PROBLEM SET.
• 1. In the text on Buddhist teaching below, reproduce word for word the portion between "The Second Noble Truth is" and "to eliminate X.", inclusive.
• 2. Continue the text on Buddhist teaching and the Second Noble Truth, starting after its last sentence.

DOCUMENT EXCERPT.
┄┄┄┄┄┄┄┄┄┄┄┄┄┄┄┄┄┄┄┄
According to Buddhist teaching, five aggregates – that is, the material body, feelings, perceptions, volitional impulses and emotions, and consciousness, are used to indicate the basic makeup of human existence. When combined together, they are conventionally seen as the self, but they are in themselves in constant flux, moving and interacting with each other – and the world at large. This is at the core of the Buddhist teaching of anatman, that is, there is no unchanging, uncaused, unconditioned, permanent, and therefore no eternal, self which exists within a human person. The self is radically contingent.
This leads us to the Second Noble Truth – the explanation for suffering. In his analysis of life, Siddhartha does not want us to end up hating life and commit suicide, nor does he want us to end up as nihilists (to do so would be a great error, and has terrible consequences); rather, he wants us to understand the situation we find ourselves in life. Suffering is conditioned, and if it is conditioned, it can be overcome.
The Second Noble Truth is best understood by the teaching of Dependent Origination. All phenomena are conditioned, which means all phenomena have an origin, and all phenomena have an end. For every Y, there is an X which caused it. If we do not want Y, we must find a way to eliminate X.
┄┄┄┄┄┄┄┄┄┄┄┄┄┄┄┄┄┄┄┄
PROVIDED RECORDS.
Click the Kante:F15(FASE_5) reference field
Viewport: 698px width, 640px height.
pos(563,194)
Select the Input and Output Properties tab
┄┄┄┄┄┄┄┄┄┄┄┄┄┄┄┄┄┄┄┄
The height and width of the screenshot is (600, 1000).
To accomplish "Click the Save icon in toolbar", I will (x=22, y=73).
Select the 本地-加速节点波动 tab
┄┄┄┄┄┄┄┄┄┄┄┄┄┄┄┄┄┄┄┄
ANSWERS BY TASK.
• 1.
The Second Noble Truth is best understood by the teaching of Dependent Origination. All phenomena are conditioned, which means all phenomena have an origin, and all phenomena have an end. For every Y, there is an X which caused it. If we do not want Y, we must find a way to eliminate X.

• 2.
In the discourse literature, Siddhartha offers many analyses on suffering. Central to them is the fact that we are clinging to and craving for things which are impermanent. What we desire can only offer a fleeting joy, and when we get what we desire, we wish that joy we felt would last forever. It does not. We end up feeling empty and unsatisfied and wanting something else instead. If we do not obtain it, we are obviously not satisfied. Thus, whether or not we obtain what we desire, our desire leads to an unsatisfactory end:
Our desires and passions become disordered and are the base for our suffering, because we do not know how to give them up. We might be able to give up one desire and replace it for another, but that does not change the fact, that whatever we desire will not meet our expectations and will only leave us wanting something new, something more.It is that craving gives rise to rebirth, bound up with pleasure and lust, finding fresh delight now here, now there: that is to say sensual craving, craving for existence, and craving for non-existence.
And where does this craving arise and establish itself? Wherever in the world there is anything agreeable and pleasurable, there this craving arises and establishes itself. The Long Discourses of the Buddha . Trans. Maurice Walshe (Boston: Wisdom, 1995), 346 (DN 22:19).
There are many things we can crave, but one fundamental craving which causes a subtle disquiet with life, is a craving for an eternal, non-conditioned self. Even if we know we are conditioned beings, we do not act like it: our pride leads us to make more of ourselves than we really are. When we abuse others, it comes from a subtle misunderstanding of our place in the world. We justify ourselves based upon a misappropriation of our self-worth, thinking we are greater than others, and whatever slight which causes us to react is seen as a slight against our very self. Pride, greed, and hate are all indications of this fatal flaw – to put in Christian terms, they are indications of an attempt to place ourselves on an equal footing with the Creator instead of seeing ourselves as creature.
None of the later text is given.